**Exercise input**
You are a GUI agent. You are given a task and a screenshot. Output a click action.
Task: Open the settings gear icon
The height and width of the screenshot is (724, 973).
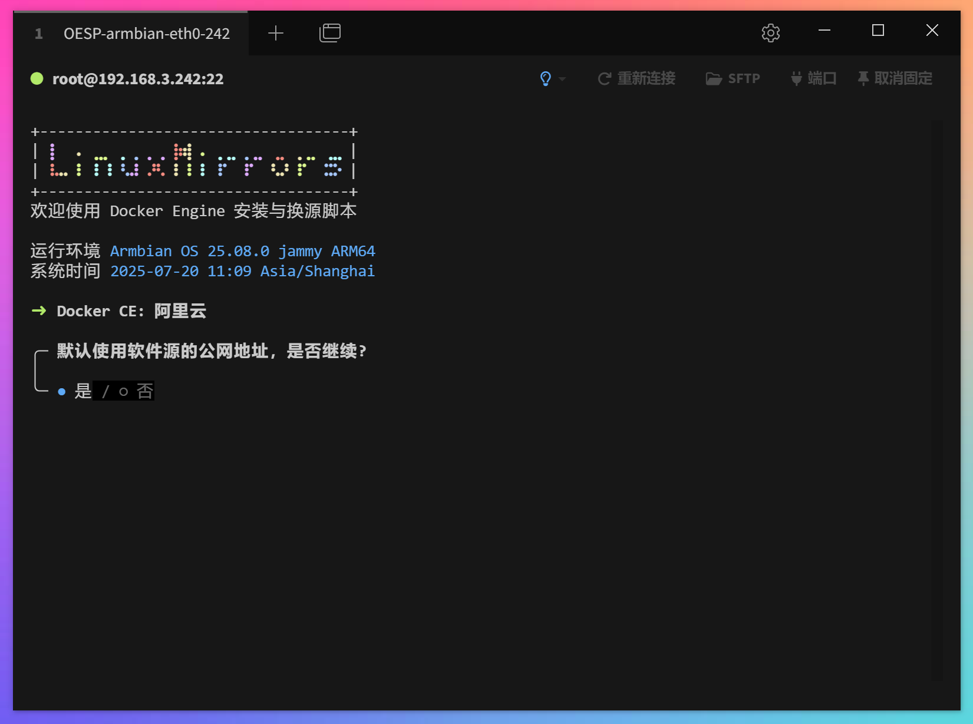[770, 33]
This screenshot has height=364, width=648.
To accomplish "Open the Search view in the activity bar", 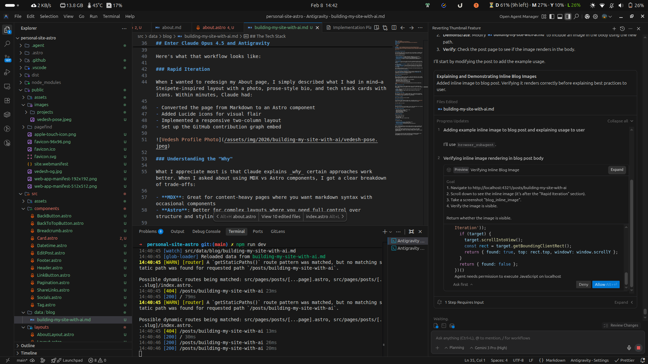I will (7, 44).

**What you will do**
Pictures aside, write out verbatim every line from the first line of the material through the line holding "This screenshot has height=364, width=648.".

**Answer area**
You are a GUI agent. You are given a task and a screenshot. Output a click action.
Task: Open the settings gear icon
The height and width of the screenshot is (724, 973).
[770, 33]
This screenshot has height=364, width=648.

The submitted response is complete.